Leaning into leadership potential
The need for leadership was a consistent theme. We heard that industry and business must go beyond what’s required by legislation, or customer demand, and play a genuine leadership role when it comes to putting nature on the agenda. We also heard that landholder leadership is driving significant expansion of private land conservation uptake and this is poised to scale up immensely – if enabled with the right policy settings and investment.
Another clear message coming through both the Summit, and PLC24, was the critical role of First Nations leadership. Again and again we saw powerful examples of what can be achieved for nature and people when First Nations peoples and communities are empowered to lead. Throughout the conference, First Nations land managers, finance experts, and researchers indicated that to see this leadership grow, we need to do things differently; we need to move beyond the fear of failure – to not let “perfect” get in the way of “better”. We heard that First Nations should, rightfully, be seen as rightsholders not stakeholders, that successful partnerships must be built from trusted relationships, and that positive intent must translate to doing the hard work on the ground.
“We have to go at the pace of trust.” – Jamie Woods, Nari Nari Tribal Council

Accelerating nature investment
Accelerating nature investment and bridging the mammoth nature finance gap is a non-negotiable. PLC24 analysed the progress of environmental markets, the lessons of the carbon market, and highlighted current cases where markets are leveraging private investment and driving real outcomes.
There was robust discussion about the need to integrate nature-based solutions into corporate investment strategies, and how we cannot address the climate crisis without this. Corporate investment in nature-based solutions is growing, but there are challenges around regulatory frameworks and scaling up projects. Nature must be understood as is an investment class, and there is a need for consistent, aggregatable metrics to value nature's services. Emphasis was placed on the need for protecting existing natural assets, before restoration, and developing financial models that recognize and fund these efforts, especially for landholders.

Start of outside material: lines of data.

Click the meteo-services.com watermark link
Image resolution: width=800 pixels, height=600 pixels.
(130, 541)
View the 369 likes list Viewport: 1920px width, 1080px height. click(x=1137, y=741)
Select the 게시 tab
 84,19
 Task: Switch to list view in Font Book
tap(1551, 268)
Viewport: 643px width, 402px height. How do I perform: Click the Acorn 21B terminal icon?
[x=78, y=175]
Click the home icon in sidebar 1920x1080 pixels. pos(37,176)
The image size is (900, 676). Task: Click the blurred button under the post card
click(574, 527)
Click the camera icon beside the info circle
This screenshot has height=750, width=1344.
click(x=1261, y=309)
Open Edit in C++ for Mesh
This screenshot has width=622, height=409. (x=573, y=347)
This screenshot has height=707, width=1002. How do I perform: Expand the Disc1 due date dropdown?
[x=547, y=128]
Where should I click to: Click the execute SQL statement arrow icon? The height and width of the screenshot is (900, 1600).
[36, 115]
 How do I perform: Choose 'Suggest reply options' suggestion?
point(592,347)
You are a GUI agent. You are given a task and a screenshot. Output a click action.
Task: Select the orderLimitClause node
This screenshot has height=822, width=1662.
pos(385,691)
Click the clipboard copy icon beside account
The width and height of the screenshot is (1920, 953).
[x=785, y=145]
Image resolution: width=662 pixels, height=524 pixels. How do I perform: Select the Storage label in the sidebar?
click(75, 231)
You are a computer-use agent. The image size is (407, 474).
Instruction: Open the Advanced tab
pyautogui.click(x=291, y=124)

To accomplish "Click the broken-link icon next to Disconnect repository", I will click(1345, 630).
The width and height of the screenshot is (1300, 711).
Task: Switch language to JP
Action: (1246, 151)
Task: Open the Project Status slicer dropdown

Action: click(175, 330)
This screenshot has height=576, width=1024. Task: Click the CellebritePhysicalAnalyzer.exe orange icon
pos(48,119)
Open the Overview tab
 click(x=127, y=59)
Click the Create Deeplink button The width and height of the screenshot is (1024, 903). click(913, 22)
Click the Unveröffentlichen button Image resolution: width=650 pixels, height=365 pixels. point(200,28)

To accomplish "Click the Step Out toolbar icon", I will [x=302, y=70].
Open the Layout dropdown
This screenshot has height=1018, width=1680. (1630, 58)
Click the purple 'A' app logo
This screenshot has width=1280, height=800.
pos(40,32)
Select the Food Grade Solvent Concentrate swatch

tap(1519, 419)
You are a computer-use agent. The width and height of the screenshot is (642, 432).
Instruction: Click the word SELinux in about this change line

As a formal side event to the Global Nature Positive Summit, ALCA hosted an investment-focused breakfast to showcase our sector’s proud history of delivering high-integrity, high-quality projects, with investment partners. Bush Heritage Australia, Bupa, Nari Nari Tribal Council, FEAT, GreenCollar, and INPEX Australia shared powerful examples of what investing in nature looks like today and discussed how these approaches can be replicated and scaled. ALCA also released Nature Now: Why Investing in Nature Can’t Wait, a report highlighting mechanisms for scaling private land conservation and recommendations for government, the private sector, and philanthropy to boost investment in nature action.